Alexandra Hernandez (born 1981) is a French singer-songwriter from Saint Pierre and Miquelon, an overseas collectivity of France located near the Canadian province of Newfoundland and Labrador.

== Biography ==
Alexandra Hernandez was born in Saint Pierre and Miquelon in 1981, the daughter of an Algerian father and Miquelonnais mother. Her mother is of Acadian background, dating back to the colonists' arrival on the archipelago.

At age 18, Hernandez left the territory to study music at the University of Montreal, where she studied saxophone for five years. In 2004, after college, she moved to France. There, she learned guitar and began writing songs, taking first prize in several European competitions.

Her music is multicultural, balancing between her French and North American roots. She sees herself as neither French, Acadian, or North American, but all three. She "seeks to strengthen the ties between the French archipelago and its Canadian neighbors, the Atlantic Provinces".

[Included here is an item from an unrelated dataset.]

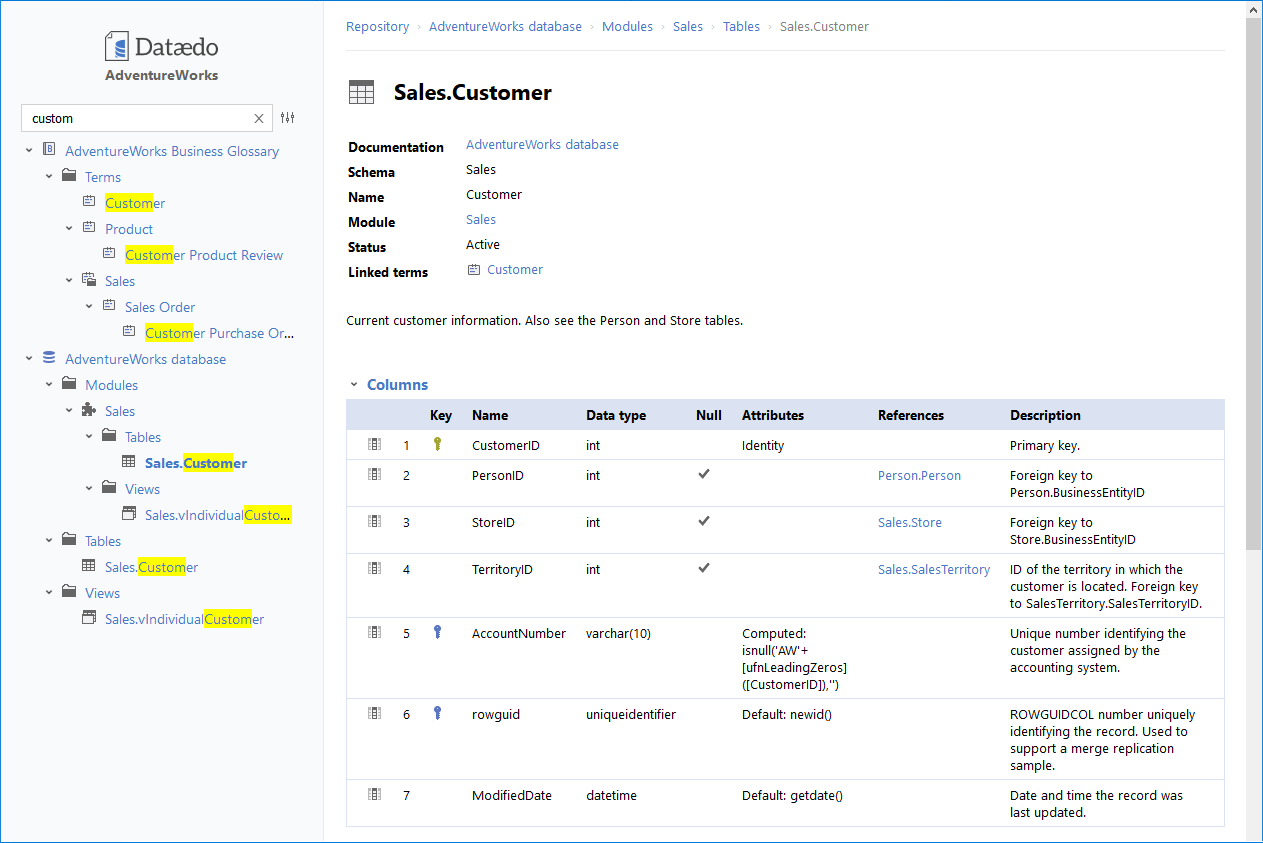Click the table icon beside the Sales.Customer heading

After settling for a period in the Landes and dividing her time between France, Quebec, and Saint Pierre and Miquelon, Hernandez returned permanently to her home territory in 2015. In 2017, she founded the Festival Les Transboréales, an annual music festival in Saint Pierre and Miquelon. It aims to bring together French and Canadian artists in unusual locations on the remote archipelago.

Hernandez's work has been featured by the French Consulate-General in Moncton, Canada, as part of the Acadie Rock Festival, a celebration of Acadian culture. She also represented her home country at a joint concert celebrating Overseas France at the Olympia in Paris in 2019.

In additional to her musical efforts, Hernandez is also a poet. Her poems appeared in the book Saint-Pierre et Miquelon: Terre de Passions, in collaboration with the photographer Gregory Pol, in 2016.